- **Document section**:

● ● ● ●

Ruger's Precision Rifle in 6mm Creedmoor Breaks the 1,000- Yard Barrier

Ruger's Precision Rifle in 6mm Creedmoor Breaks the 1,000- Yard Barrier

Ruger's Precision Rifle in 6mm
Creedmoor Breaks the 1,000-Yard Barrier

Check out all of articles in the Fall
edition of Long Range Shooting, GunsAmerica's newest specialty publication.

Until recent years, owning a high-end
chassis rifle was restricted to those with an excess cash problem, as many such
rifles easily hit and surpass the $10,000 mark. For the most part, these rifles
- used in both Precision Rifle Series (PRS) competition and among hardcore
long-range enthusiasts of all stripes - have been produced mostly by small
manufacturers and custom shops, hence the crushing price tags often associated
with them.

The game all changed several years
ago with Ruger's entry into the long-range marketplace and the introduction of
the
Precision Rifle, a chassis-type rifle
that partly mimics a bolt-gun and simultaneously employs many features
typically found on the AR-type platform.

Originally introduced in .308 Winchester
and 6.5 Creedmoor, the Precision Rifle has already proven itself as a serious
long-range workhorse. It's also highly affordable, with an MSRP of $1,900, and
comes in four calibers: .308 Win., 5.56 NATO/.223 Remington, 6.5 Creedmoor and
the hot new 6mm Creedmoor.

 

Ruger's Precision Rifle in 6mm
Creedmoor, topped with the Nikon Black X1000 4-16x50mm scope and launching
Hornady's 103-grain ELD-X in the Precision Hunter line, is built to break the
1,000-yard benchmark for long-range performance.

SPECS



  • Type: bolt-action, centerfire

  • Caliber: 6mm Creedmoor

  • Capacity: 10 rds., accepts Magpul-type magazines 30 rds  (ships with two)

  • Barrel: 24-in., 5R rifling, 1:7.7-in. twist

  • Overall Length: 43.25-46.75 in.

  • Folded Length: 35.60 in.

  • Weight: 10.8 lbs. (w/out scope)

  • Stock: Folding buttstock w/ adjustable comb/length of pull

  • Handguard: Ruger Short-Action

  • Trigger: Ruger Marksman, adjustable 2.25-5 lbs.

  • MSRP: $1,900

The
Perfect Pairing

Nikon's Black X1000 riflescope is
ideally suited for the long-range game and includes dual elevation and windage
turrets with ¼ MOA adjustments. It comes with an illuminated reticle (red) with
10 different brightness settings and carries a very reasonable suggested retail
of $700.

● ● ● ●

- **Task material**:
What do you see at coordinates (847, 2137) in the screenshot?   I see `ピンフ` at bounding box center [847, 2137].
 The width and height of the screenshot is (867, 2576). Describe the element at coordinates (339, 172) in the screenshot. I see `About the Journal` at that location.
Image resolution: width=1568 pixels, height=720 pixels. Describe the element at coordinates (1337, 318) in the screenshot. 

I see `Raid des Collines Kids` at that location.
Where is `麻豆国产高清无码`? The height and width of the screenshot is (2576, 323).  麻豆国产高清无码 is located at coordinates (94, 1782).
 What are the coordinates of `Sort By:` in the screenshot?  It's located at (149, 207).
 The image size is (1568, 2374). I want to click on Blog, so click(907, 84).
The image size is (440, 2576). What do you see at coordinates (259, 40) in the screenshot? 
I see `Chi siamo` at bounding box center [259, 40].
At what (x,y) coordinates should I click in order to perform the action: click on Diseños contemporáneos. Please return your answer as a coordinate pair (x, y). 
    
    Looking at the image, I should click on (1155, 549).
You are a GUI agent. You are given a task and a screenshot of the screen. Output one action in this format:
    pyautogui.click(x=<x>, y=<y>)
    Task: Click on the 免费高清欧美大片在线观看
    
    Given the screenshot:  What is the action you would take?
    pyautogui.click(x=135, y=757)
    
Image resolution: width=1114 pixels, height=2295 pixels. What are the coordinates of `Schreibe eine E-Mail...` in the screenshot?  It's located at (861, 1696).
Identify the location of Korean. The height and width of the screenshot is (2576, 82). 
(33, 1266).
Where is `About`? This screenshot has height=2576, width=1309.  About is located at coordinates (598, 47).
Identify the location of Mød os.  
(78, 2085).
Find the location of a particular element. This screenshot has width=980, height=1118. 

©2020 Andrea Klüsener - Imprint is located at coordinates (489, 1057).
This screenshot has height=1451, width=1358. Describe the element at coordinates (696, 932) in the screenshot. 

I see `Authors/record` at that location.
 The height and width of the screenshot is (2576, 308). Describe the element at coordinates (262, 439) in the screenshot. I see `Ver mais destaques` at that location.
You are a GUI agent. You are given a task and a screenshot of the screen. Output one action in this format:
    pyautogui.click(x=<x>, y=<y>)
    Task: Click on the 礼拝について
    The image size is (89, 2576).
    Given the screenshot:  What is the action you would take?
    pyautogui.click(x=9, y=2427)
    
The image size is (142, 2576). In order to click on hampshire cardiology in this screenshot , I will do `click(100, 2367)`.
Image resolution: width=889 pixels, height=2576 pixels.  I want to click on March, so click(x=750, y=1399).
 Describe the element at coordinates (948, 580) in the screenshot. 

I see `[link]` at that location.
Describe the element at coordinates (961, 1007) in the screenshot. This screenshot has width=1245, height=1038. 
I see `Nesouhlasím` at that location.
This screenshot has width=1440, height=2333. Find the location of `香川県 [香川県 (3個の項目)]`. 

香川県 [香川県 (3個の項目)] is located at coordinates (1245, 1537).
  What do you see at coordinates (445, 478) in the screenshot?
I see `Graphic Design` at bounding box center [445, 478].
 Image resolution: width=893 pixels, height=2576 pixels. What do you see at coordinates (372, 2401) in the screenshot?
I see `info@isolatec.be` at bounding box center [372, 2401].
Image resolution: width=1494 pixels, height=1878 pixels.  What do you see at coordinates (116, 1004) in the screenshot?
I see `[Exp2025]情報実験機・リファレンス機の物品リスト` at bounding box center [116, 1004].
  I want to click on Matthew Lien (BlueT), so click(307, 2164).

● ● ● ●

- **Exercise task 1**:
In the rows, rewrite everything from the line containing "Identify the location of Korean." down to the line containing "The height and width of the screenshot is (2576, 308)." as a numbered list, dropping any blank lines.
- **Exercise task 2**:
Carry on the article about Ruger's Precision Rifle in 6mm Creedmoor from the point where it stops.

- **Expected output 1**:
1. Identify the location of Korean. The height and width of the screenshot is (2576, 82). 
2. (33, 1266).
3. Where is `About`? This screenshot has height=2576, width=1309.  About is located at coordinates (598, 47).
4. Identify the location of Mød os.  
5. (78, 2085).
6. Find the location of a particular element. This screenshot has width=980, height=1118. 
7. ©2020 Andrea Klüsener - Imprint is located at coordinates (489, 1057).
8. This screenshot has height=1451, width=1358. Describe the element at coordinates (696, 932) in the screenshot. 
9. I see `Authors/record` at that location.
10.  The height and width of the screenshot is (2576, 308). Describe the element at coordinates (262, 439) in the screenshot. I see `Ver mais destaques` at that location.

- **Expected output 2**:
As they say in business and life,
timing really is everything. While many rifles and cartridge designs have come
and gone, the ones that last usually capitalize on good timing, popular
acceptance, and elite performance. Case in point: the 6mm (originally the .244
Rem.) and .260 Rem. While each remains an incredibly capable cartridge, neither
has garnered overwhelming or widespread popularity. Compare that to Hornady's
introduction in 2007 of the 6.5 Creedmoor, an offspring of the .30 TC and .308
Win. Realistically, it's the ballistic equivalent of the .260 Rem., with the
exception that it can seat long, sleek bullets farther out in the case and
still fit in an AR-10-type rifle or short-action. Similar as it may be in
performance, however, the 6.5 Creedmoor outshines the .260 in popularity,
especially among long-range shooters (the .260 still has a solid following).

The same is true of Hornady's newest
cartridge, the
6mm Creedmoor. It's ballistically
equal to the .243 Win., yet again allows shooters to seat longer bullets
farther out - creating greater accuracy potential - in an AR-10-type,
semi-automatic rifle, something that doesn't jive with the .243. The 6mm is the
brainchild of Outdoor Life editor John Snow, who hatched the idea for
the cartridge while brainstorming for an article about wildcatting. He teamed
up with Hornady on the cartridge, which was shortly thereafter discovered by
PRS shooters and quickly caught fire.

The other major development in the
popular rise of the Creedmoor, especially among the competition crowd, came via
Ruger, which started manufacturing Precision Rifles in both calibers, as well
as rifles in their American line. Now you can buy a sub-$2,000, off-the-shelf
rifle capable of breaking the 1,000-yard barrier with factory-loaded ammunition
that's also very reasonably priced. This review is based on Ruger's Precision
Rifle in 6mm Creedmoor.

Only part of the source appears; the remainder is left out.